“I shall construct a labyrinth in which I can lose myself, together with anyone who tries to find me — who said this and about what?” From Victor Pelevin’s The Helmet of Horror.
I have discovered my first disappointment in the Canongate Myths series: Victor Pelevin’s The Helmet of Horror: The Myth of Theseus and the Minotaur. Pelevin’s novel is an awkward mixture of Borges The Garden of Forking Paths and the movies The Matrix and The Cube. All of this is relayed to the reader as a chat room conversation. At least eight screennames exist in the novel (and a ninth does have a one line appearance towards the conclusion) and various conversations flow through the novel.

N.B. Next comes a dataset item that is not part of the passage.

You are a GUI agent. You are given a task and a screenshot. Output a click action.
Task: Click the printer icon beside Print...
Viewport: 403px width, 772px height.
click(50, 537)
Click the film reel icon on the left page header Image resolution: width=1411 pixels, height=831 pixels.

Pelevin’s approach to the Myth is entirely different than any of the other authors’s books I have read so far in the series. While the previous novels have covered a wide array from a line to line explication to a modern day lesbian romance, Pelevin’s The Helmet of Horror provides a modern technological look at a more theoretical approach to the novel. This in itself is not bad, though I admittedly dred text message like readings , and Pelevin certainly goes out of his way to ensure that the conversations are easy to follow. However, all of the screennames represented over stereotyped cariacatures and while the dialog was not necessarily predictable as a technically challeneged person I found it tremendously uninteresting.

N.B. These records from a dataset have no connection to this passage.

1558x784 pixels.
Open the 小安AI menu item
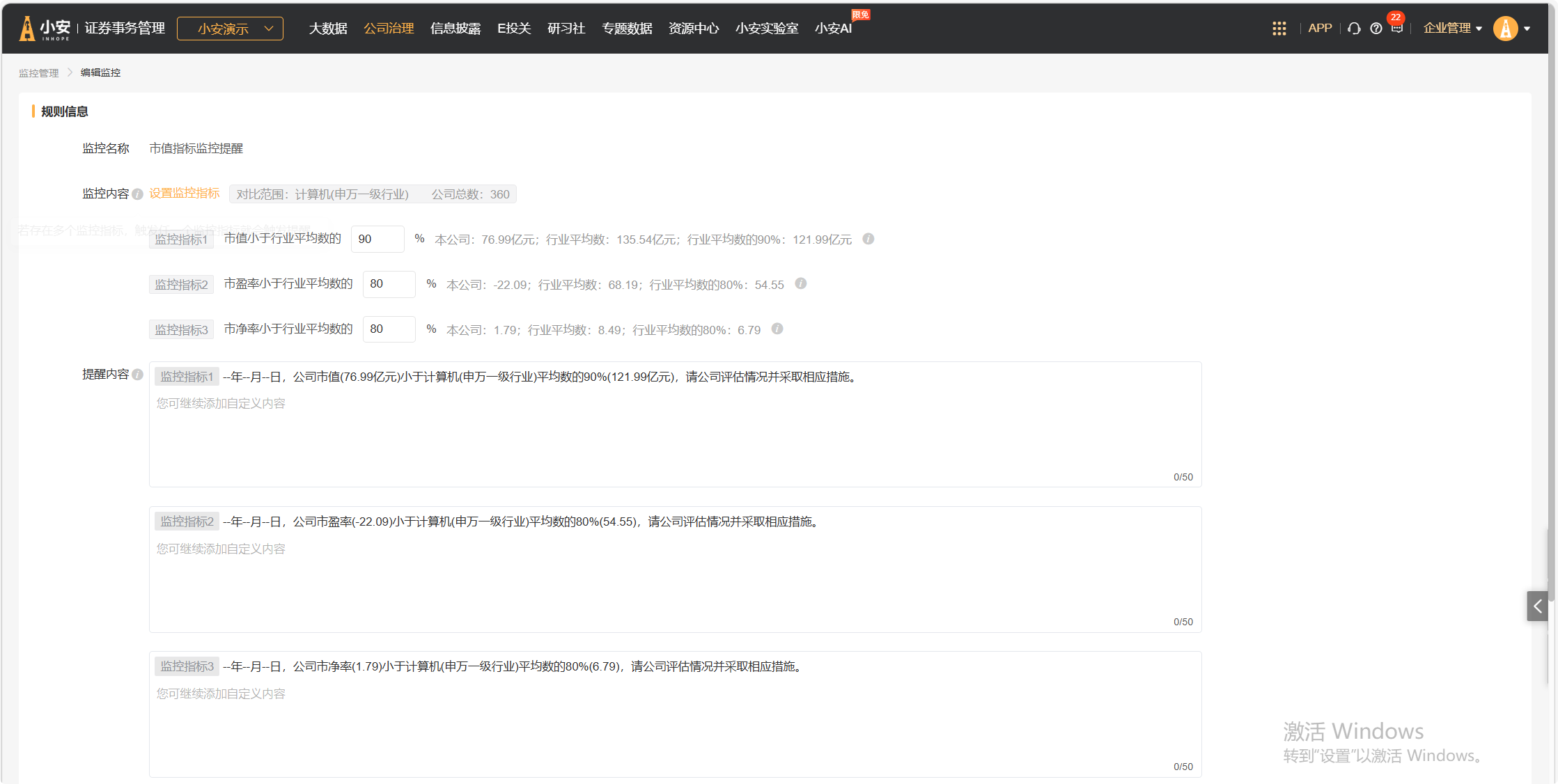pos(833,29)
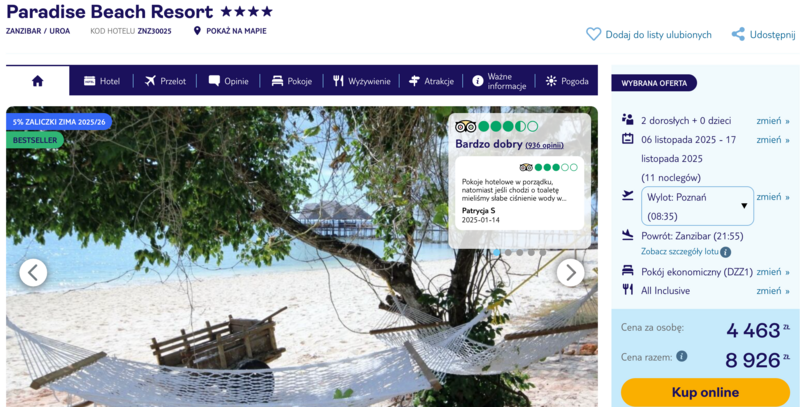Open the Wyżywienie tab
The width and height of the screenshot is (800, 407).
pos(362,81)

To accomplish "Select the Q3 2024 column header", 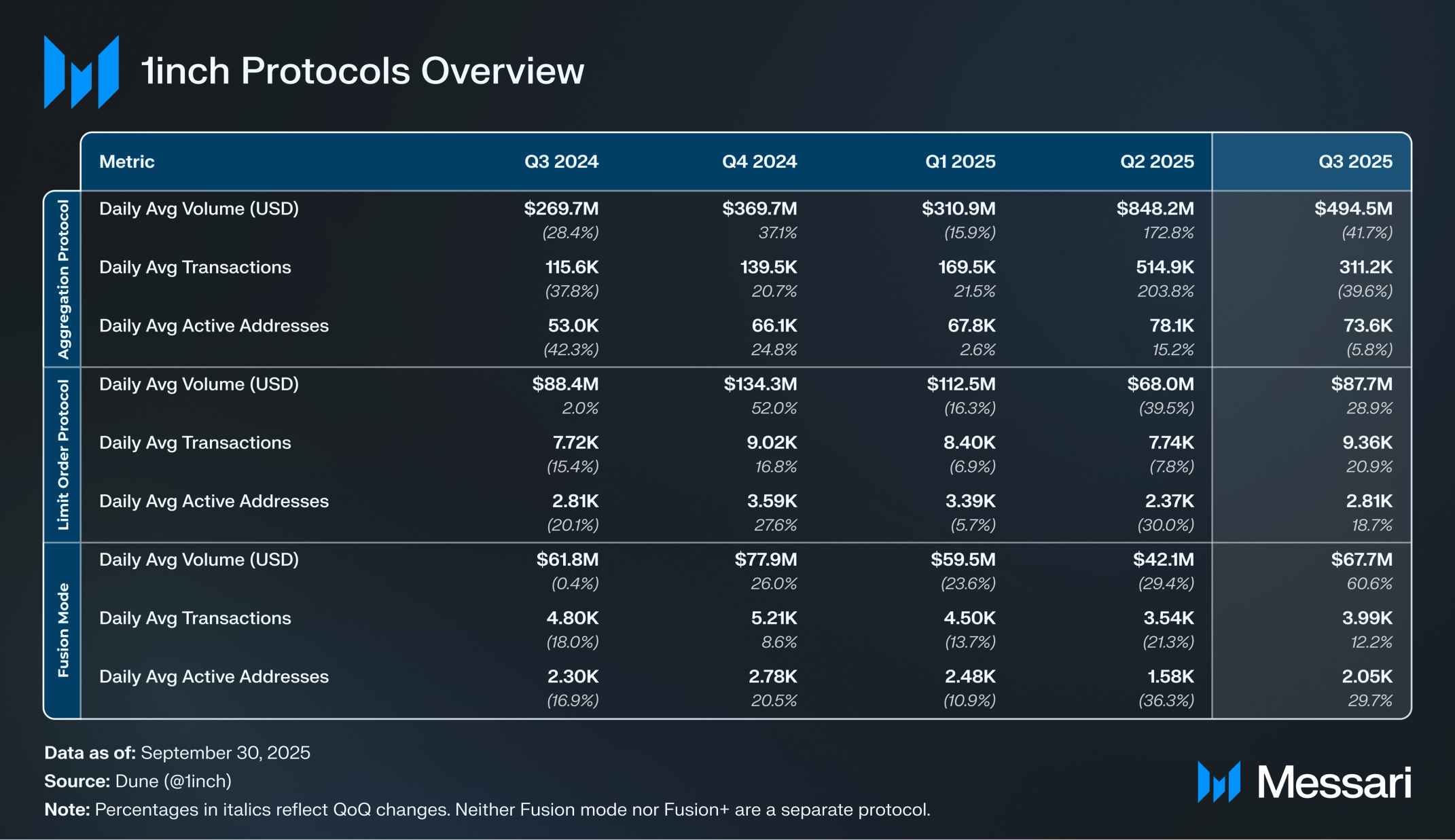I will point(561,162).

For example, one of the screennames is UGLI 666 and she represents rather extremist Christian attitudes. She accuses other members of the chat room of sinning and praises god and believes that all the users are in a labyrinth as punishment for their sins. The point UGLI 666 makes are obvious but with seven other screennames equally representing some exaggerated role the dialog quickly becomes tiresome.
To Pelevin’s credit, it was a fascinating idea and perhaps if fewer characters had existed and they had been more fleshed out it would have been more interesting. The basic idea driving the plot are that eight people somehow have mysteriously wound up in identical rooms and each has a computer to communicate with each other (though the computer seems to serve no other purpose). Outside of each of these rooms, each person has an individual labyrinth. The conversations exchanged largely describe the individual’s situations and sharing ideas on what exactly is going on.

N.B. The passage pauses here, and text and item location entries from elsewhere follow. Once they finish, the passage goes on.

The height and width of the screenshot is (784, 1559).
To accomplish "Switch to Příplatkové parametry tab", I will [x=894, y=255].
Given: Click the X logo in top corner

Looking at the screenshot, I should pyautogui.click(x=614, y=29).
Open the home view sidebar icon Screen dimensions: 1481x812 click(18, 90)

If it had not been part of the Myths series and I had only read the jacket cover (and flipped through) The Helmet of Horror I would not have picked it up. In fact, I have had it sitting around for ages and have been avoiding it for this very reason. However, I do not want to whole heartedly condemn Pelevin or his novel because I knew from the start that chances are it was not going to be something that hugely interested me. If you are into technological, cyber age thrillers and mythology give the novel a try, but if you are simply a myth lover like myself feel free to pass this one up.
 Interestingly enough, when you look at a book written in text message/chat format it really is not that different than reading a play. Reading plays, however, do not bother me. Perhaps if the chat format utilized more of the dramatic non-dialog style I would appreciate it more.